By Jon Schmitz / Pittsburgh Post-Gazette
In the second year of Pennsylvania's ban on texting while driving, police continued to issue a relatively small number of citations.
According to data released Friday by AAA East Central, police issued 1,206 citations statewide from March 2013 through February of this year, a decrease from the 1,302 citations issued in the first year after the ban took effect March 8, 2012.
By contrast, police in New York state issued more than 55,000 texting tickets last year, up from 30,000 the year before.
Why are Pennsylvania's numbers so much lower?

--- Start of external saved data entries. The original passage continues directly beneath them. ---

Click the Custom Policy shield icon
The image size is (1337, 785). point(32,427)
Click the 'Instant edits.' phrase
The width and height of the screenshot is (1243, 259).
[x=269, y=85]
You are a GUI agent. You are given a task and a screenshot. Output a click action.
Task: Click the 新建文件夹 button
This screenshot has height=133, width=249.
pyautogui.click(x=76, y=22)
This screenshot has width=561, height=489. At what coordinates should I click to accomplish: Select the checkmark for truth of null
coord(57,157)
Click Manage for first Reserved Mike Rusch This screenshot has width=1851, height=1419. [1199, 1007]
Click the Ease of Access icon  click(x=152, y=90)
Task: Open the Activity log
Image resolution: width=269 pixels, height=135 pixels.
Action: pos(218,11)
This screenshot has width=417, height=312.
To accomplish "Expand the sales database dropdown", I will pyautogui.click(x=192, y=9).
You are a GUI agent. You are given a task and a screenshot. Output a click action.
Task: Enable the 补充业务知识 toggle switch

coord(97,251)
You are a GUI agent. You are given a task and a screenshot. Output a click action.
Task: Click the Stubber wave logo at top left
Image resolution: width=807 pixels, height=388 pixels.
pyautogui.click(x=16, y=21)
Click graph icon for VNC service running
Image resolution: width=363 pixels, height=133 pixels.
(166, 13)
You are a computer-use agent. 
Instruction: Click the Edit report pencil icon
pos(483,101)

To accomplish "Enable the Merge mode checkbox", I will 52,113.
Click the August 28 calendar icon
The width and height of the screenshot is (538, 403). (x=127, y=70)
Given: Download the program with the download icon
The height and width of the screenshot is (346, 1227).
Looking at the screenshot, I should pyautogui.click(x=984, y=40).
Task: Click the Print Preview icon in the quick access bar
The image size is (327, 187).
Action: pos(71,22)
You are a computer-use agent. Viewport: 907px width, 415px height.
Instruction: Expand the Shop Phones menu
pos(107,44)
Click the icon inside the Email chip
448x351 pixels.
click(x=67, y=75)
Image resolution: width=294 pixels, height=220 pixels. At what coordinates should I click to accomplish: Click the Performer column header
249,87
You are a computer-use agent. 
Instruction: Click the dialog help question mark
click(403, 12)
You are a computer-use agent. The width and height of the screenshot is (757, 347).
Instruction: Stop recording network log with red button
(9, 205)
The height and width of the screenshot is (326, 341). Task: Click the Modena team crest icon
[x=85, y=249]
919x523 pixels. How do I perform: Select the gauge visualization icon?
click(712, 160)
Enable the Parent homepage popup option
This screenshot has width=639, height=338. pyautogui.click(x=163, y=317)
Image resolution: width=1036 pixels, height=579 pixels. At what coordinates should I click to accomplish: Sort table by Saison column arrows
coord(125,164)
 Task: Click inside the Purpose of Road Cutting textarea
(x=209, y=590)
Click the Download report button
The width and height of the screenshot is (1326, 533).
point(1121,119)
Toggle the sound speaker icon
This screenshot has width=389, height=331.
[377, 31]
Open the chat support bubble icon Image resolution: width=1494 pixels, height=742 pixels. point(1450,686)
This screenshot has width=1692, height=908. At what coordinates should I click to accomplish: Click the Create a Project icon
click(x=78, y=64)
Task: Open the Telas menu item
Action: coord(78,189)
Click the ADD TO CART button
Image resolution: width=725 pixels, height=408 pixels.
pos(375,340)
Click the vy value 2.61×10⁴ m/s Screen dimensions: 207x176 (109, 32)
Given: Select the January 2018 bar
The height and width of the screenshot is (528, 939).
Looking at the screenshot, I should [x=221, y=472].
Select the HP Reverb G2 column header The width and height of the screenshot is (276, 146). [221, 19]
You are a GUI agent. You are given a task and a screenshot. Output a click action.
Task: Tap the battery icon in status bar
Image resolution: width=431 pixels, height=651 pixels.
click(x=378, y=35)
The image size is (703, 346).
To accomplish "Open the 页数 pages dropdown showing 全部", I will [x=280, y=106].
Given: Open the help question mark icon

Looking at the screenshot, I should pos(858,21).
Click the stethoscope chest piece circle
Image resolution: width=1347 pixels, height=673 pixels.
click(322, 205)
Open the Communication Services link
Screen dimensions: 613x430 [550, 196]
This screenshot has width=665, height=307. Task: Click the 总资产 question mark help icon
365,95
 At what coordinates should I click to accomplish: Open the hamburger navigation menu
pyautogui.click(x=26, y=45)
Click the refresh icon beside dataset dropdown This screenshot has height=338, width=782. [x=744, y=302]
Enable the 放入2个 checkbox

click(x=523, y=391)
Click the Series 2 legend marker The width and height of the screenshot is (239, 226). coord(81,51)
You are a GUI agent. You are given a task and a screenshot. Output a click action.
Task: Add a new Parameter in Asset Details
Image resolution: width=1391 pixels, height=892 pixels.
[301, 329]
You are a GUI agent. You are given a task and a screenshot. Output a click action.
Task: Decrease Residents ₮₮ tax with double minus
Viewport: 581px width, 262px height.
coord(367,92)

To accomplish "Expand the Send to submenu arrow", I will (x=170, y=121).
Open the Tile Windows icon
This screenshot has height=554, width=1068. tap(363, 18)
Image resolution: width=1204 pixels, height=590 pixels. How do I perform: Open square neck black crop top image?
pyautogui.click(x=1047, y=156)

Unlike New York, the Keystone State does not have a law banning hand-held cell phone use while driving.
"The one primary advantage of a hand-held cell phone ban is it makes it a lot easier for officers to issue tickets" for texting, said Kara Macek, communications director for the nonprofit Governors Highway Safety Association, based in Washington, D.C.
"When the ban is specific to texting, it becomes more difficult because it's difficult to prove that the person was texting rather than dialing the phone," she said.
PG graphic: Allegheny Co. leads in texting (Click image for larger version)
While 42 states and the District of Columbia ban texting while driving, only 12 states plus the district have made hand-held cell phone use illegal, and no state has banned hands-free phone use while behind the wheel, according to the association.
In Virginia, which, like Pennsylvania, allows drivers to talk on hand-held phones, police issued 567 citations for the six months that ended Dec. 31.
According to AAA East Central, police issued 126 texting-while-driving citations in Allegheny County in the past year, the most of any county in the state. That was an increase of 18 from the previous year.
Montgomery County in southeast Pennsylvania was second, with 125 issued between March 2013 and February of this year. Philadelphia County had 93 citations, after leading the state with 202 in the first year of the anti-texting law.
In the Pittsburgh metro area, made up of seven counties, 232 drivers were cited in year two, up from 196 in the first year. In Washington County, citations rose from 23 in the first year to 38 last year; in Westmoreland, the number rose from 21 to 32.
AAA obtained the data from the Administrative Office of Pennsylvania Courts.
"The goal is to increase awareness of the dangerous practice of texting while driving," said Theresa Podguski, legislative director for AAA East Central. "AAA advocates a combination of education, enforcement and awareness to change the dangerous habit of texting behind the wheel."
Texting while driving is a primary offense in Pennsylvania, meaning officers don't need to spot another violation to pull someone over. It carries a $50 fine plus court costs of more than $90.
AAA's polling of Pennsylvania drivers found that 43 percent considered distracted driving the No. 1 threat on the roads, compared with 23 percent who said drunken driving was their biggest fear.
Ms. Macek said while the danger of texting is a "no-brainer" that has led to widespread bans, states have been slower to restrict hand-held phone use, despite studies that show such activity also is distracting. "Even hands-free is distracting," she said. "Our message continues to be that drivers should focus on driving."